For starters, to get a '1' in the n-th position from the right (remember 0-based index) - you use the shift left operator '<<'. For example, 1 << 5 yields a bit representation equivalent to 0010 0000 (32).

To set a bit, we use the bitwise-OR operator denoted as '|'. The bitwise-OR operator works by applying the OR operation to each of the corresponding bits between two numbers. The OR operation is defined as:

0 OR 0 = 0

0 OR 1 = 1

1 OR 0 = 1

1 OR 1 = 1

For example to set the 5th bit (again 0-index) from the right, we first use the shift left operator to yield the correct number (i.e. 1 << 5). Let's say the bitmask before the operation is defined as 0100 0010 (68). Then applying 1 << 5 which has a representation of 0010 0000 (32) yields:

0100 0010 (68) OR 0010 0000 (32) Equals 0110 0010 (100)

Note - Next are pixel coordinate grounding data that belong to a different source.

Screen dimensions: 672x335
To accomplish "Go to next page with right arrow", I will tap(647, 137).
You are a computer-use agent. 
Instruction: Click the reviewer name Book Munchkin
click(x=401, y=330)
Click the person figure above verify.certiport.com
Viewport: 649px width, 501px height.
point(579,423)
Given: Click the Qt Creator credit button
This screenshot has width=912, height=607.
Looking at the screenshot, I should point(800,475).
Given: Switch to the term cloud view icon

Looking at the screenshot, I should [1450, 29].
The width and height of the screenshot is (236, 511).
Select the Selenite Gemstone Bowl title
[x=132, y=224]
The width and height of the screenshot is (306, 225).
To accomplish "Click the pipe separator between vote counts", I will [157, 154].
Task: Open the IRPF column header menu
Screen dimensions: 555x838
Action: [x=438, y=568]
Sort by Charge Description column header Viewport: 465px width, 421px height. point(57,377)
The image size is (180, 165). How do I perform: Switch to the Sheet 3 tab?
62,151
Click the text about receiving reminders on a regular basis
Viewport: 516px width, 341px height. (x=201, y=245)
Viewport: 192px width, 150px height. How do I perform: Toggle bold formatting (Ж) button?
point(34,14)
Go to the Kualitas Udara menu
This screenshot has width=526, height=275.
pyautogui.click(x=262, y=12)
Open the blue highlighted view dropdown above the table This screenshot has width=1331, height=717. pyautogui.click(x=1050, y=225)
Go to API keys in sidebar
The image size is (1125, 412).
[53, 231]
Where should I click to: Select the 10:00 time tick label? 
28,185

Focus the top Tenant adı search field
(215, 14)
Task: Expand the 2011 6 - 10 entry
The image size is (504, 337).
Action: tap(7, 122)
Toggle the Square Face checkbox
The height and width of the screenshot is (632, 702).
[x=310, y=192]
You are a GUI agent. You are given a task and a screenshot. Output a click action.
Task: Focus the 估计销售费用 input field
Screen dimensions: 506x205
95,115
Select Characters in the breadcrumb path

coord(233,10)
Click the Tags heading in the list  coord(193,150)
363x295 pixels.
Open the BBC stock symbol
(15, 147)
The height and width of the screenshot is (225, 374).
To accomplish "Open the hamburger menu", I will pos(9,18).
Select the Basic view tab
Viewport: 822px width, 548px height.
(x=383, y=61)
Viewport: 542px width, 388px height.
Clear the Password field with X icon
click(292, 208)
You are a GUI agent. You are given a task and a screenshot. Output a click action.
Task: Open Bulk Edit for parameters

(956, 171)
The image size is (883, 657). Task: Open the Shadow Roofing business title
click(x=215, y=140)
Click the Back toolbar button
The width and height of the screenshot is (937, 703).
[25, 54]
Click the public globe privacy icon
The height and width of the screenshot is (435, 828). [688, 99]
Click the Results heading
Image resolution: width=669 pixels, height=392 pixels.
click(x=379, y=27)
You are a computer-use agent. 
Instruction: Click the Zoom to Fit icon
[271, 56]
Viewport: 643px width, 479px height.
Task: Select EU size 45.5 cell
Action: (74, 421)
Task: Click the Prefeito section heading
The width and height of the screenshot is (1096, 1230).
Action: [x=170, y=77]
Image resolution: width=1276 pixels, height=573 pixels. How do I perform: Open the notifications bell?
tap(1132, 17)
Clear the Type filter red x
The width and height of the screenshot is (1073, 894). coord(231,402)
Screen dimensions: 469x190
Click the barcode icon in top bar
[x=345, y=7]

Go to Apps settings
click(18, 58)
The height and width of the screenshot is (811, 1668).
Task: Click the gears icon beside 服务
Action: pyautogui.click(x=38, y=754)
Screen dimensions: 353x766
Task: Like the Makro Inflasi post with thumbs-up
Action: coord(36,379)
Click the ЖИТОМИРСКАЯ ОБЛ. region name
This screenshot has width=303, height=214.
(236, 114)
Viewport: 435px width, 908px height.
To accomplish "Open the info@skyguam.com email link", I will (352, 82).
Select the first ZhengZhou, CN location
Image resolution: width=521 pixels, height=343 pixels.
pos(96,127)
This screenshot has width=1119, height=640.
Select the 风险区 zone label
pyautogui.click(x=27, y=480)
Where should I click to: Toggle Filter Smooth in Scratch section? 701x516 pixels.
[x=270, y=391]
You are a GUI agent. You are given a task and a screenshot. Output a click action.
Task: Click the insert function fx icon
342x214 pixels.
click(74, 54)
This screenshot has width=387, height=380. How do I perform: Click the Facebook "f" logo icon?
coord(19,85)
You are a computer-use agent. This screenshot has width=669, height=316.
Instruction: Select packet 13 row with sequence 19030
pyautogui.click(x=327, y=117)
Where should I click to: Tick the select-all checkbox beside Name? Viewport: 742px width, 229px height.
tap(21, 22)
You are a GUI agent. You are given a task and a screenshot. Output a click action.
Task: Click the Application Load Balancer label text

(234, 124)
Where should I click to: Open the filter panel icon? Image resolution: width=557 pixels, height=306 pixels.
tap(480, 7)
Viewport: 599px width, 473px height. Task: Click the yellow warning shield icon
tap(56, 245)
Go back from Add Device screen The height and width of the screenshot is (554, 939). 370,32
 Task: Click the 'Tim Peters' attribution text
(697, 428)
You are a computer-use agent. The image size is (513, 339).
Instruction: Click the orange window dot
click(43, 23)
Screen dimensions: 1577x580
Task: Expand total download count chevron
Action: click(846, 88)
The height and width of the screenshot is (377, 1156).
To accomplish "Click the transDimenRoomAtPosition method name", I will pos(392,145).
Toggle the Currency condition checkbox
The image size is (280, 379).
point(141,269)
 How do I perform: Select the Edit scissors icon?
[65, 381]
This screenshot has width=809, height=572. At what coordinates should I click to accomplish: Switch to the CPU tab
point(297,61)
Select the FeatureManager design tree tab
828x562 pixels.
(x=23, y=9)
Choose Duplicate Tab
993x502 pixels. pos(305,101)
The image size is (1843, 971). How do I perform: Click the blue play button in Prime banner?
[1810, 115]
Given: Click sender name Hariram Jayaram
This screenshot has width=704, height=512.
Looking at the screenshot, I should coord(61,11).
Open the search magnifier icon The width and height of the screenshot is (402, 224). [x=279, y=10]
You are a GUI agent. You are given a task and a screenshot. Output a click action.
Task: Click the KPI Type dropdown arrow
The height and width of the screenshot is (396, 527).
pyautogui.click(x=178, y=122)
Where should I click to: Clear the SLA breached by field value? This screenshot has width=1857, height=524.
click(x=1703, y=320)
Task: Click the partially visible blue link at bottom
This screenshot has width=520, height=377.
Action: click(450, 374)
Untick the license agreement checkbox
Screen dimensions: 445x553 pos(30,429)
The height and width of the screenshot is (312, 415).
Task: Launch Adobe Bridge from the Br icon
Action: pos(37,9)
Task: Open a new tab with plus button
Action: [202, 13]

To test whether a bit is set within a bitmask, we make use of the bitwise-AND operator denoted as '&'. The AND operation is defined as:

0 AND 0 = 0

0 AND 1 = 0

1 AND 0 = 0

1 AND 1 = 1

We use a similar method as we did for setting a bit in a particular position, let's say we wanted to test if the 5th bit was set. We use the shift left operator to yield the correct number (i.e. 1 << 5). Then we simply apply the bitwise-AND operator to the bitmask we wanted to test. If our mask was 0110 0010 then it would return 0010 0000. However if our mask was 0100 0010, then it would return 0000 0000 as it has no bits both turned on at the same position. Thus, we can use this to test whether or not a bitmask contains a bit in a particular position, if it the result is positive after the AND operation then it is inside the bitmask, if it's zero then it isn't inside the bitmask.

There are other bitmasking techniques which won't be discussed here as they aren't used for this problem.

Back to the problem, given that there are only 18 nodes at maximum. We can easily create a bitmask that keeps track of which nodes we have currently used up (there are 2^18 = 262144 different combinations). So for the actual DP state, we can iteratively introduce more nodes to the set and choose any adjacent nodes which haven't been used so far. Therefore, the state is D(n,m) where n is the index of which node we are processing and m is the bitmask of which nodes we have already used up. Next, we need to define the recurrence relation as well as any base cases. The recurrence relation can be found by selecting from a set of valid decisions at a particular node.

The two available options are to:

- Not used the node in the maximum matching (in hopes that it increases the available nodes later on)

- Use the node along with another node which is adjacent to it (increases the number of matchings by 1 and decreases the available set)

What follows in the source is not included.